7. The decisions of the reported cases Shiv Shankar v. State of U.P., 2002 Cri LJ 2673 and Damodar Behara v. State of Orissa, 1996 Cri LJ 346, have no bearing on the facts of the instant case. In the reported cases acts of the accused were found falling short of the actual attempt to commit the offence of rape because the victim was caught hold of and was made to fall down on the ground. In the instant case as mentioned above there was even further attempt in that direction by putting saliva on the private part of the victim which definitely indicate that the appellant had intended and was about to commit the rape on the victim. In view thereof, the case cannot be brought within the purview of mere outraging the modesty of the victim and in the peculiar circumstances of the case, the learned Sessions Judge was fully justified in coming to a conclusion that the charges levelled against the appellant stand established beyond doubt. In my view no interference in the judgment of conviction is, therefore, warranted.

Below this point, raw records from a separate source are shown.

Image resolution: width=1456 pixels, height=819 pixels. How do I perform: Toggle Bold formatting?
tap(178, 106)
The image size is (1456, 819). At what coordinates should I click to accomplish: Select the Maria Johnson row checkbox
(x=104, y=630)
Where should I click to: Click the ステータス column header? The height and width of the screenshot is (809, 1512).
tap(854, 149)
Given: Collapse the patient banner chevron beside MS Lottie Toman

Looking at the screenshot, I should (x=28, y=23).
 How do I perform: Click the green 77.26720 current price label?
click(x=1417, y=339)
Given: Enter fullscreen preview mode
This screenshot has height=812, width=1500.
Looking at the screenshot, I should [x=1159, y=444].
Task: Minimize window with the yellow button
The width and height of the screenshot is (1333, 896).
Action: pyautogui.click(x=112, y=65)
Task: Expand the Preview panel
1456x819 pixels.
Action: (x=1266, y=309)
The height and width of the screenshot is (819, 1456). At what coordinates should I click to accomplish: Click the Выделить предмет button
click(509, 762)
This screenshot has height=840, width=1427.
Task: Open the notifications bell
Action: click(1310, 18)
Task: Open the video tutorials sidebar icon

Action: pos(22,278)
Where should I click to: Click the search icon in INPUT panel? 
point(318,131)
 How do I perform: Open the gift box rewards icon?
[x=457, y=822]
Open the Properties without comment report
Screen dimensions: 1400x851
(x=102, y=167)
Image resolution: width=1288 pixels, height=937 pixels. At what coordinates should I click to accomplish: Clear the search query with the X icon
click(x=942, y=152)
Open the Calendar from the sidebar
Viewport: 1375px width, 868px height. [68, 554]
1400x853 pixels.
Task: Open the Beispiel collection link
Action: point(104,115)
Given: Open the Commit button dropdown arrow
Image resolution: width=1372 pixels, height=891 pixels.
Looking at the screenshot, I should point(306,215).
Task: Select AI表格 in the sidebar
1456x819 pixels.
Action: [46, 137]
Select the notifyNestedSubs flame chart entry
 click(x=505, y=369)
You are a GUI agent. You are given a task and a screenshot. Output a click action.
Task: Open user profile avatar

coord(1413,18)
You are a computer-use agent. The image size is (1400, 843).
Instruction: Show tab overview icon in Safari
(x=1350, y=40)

8. It was next submitted that the appellant is in jail since 12-6-1998 and a period of more than four years has elapsed when he was taken into custody in connection with the commission of the said crime. Since it was a case of attempt to commit the rape, the ends of justice will be satisfied if the sentence awarded by the learned Sessions Judge is reduced to the sentence already undergone by the appellant. Considering the totality of the circumstances of the case and the fact that the appellant has no criminal history to his credit, the sentence awarded against the appellant may be modified accordingly.
9. In the result the appeal partly succeed. The conviction of the appellant as recorded by the learned Additional Sessions Judge is hereby upheld. The sentence awarded is, however, reduced to the period already undergone and the appellant shall be released forthwith if not wanted in connection with any other case.